• [Task item] An identical copy of all records below is to be written out.
_ _ _ _
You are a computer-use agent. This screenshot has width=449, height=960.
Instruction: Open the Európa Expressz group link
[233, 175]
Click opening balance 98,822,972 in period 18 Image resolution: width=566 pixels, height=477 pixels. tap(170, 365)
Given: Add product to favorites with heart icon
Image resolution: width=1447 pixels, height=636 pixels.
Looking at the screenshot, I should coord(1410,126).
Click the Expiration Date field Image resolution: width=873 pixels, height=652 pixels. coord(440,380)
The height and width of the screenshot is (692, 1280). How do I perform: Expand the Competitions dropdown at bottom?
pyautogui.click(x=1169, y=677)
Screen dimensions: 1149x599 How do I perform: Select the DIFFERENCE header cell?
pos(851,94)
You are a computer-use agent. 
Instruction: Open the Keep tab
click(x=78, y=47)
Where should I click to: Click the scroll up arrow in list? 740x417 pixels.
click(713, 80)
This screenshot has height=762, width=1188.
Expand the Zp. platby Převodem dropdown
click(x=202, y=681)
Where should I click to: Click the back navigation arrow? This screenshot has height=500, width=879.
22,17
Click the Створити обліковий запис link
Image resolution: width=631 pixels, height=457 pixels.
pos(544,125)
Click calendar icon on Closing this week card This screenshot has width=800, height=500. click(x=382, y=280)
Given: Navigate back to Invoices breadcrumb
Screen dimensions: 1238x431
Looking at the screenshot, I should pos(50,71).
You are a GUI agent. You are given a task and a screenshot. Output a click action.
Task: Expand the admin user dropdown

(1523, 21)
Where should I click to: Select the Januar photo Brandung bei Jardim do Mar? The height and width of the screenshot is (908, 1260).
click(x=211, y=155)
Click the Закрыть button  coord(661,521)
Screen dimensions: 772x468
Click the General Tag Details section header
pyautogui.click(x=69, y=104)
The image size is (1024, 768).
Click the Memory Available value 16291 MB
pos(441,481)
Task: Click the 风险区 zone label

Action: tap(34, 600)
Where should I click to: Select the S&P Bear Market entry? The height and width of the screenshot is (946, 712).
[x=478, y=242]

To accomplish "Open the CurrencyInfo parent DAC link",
_ _ _ _
• [Solution to the exercise]
You are a computer-use agent. This screenshot has width=449, height=960.
Instruction: Open the Európa Expressz group link
[233, 175]
Click opening balance 98,822,972 in period 18 Image resolution: width=566 pixels, height=477 pixels. tap(170, 365)
Given: Add product to favorites with heart icon
Image resolution: width=1447 pixels, height=636 pixels.
Looking at the screenshot, I should coord(1410,126).
Click the Expiration Date field Image resolution: width=873 pixels, height=652 pixels. coord(440,380)
The height and width of the screenshot is (692, 1280). How do I perform: Expand the Competitions dropdown at bottom?
pyautogui.click(x=1169, y=677)
Screen dimensions: 1149x599 How do I perform: Select the DIFFERENCE header cell?
pos(851,94)
You are a computer-use agent. 
Instruction: Open the Keep tab
click(x=78, y=47)
Where should I click to: Click the scroll up arrow in list? 740x417 pixels.
click(713, 80)
This screenshot has height=762, width=1188.
Expand the Zp. platby Převodem dropdown
click(x=202, y=681)
Where should I click to: Click the back navigation arrow? This screenshot has height=500, width=879.
22,17
Click the Створити обліковий запис link
Image resolution: width=631 pixels, height=457 pixels.
pos(544,125)
Click calendar icon on Closing this week card This screenshot has width=800, height=500. click(x=382, y=280)
Given: Navigate back to Invoices breadcrumb
Screen dimensions: 1238x431
Looking at the screenshot, I should pos(50,71).
You are a GUI agent. You are given a task and a screenshot. Output a click action.
Task: Expand the admin user dropdown

(1523, 21)
Where should I click to: Select the Januar photo Brandung bei Jardim do Mar? The height and width of the screenshot is (908, 1260).
click(x=211, y=155)
Click the Закрыть button  coord(661,521)
Screen dimensions: 772x468
Click the General Tag Details section header
pyautogui.click(x=69, y=104)
The image size is (1024, 768).
Click the Memory Available value 16291 MB
pos(441,481)
Task: Click the 风险区 zone label

Action: tap(34, 600)
Where should I click to: Select the S&P Bear Market entry? The height and width of the screenshot is (946, 712).
[x=478, y=242]

To accomplish "Open the CurrencyInfo parent DAC link",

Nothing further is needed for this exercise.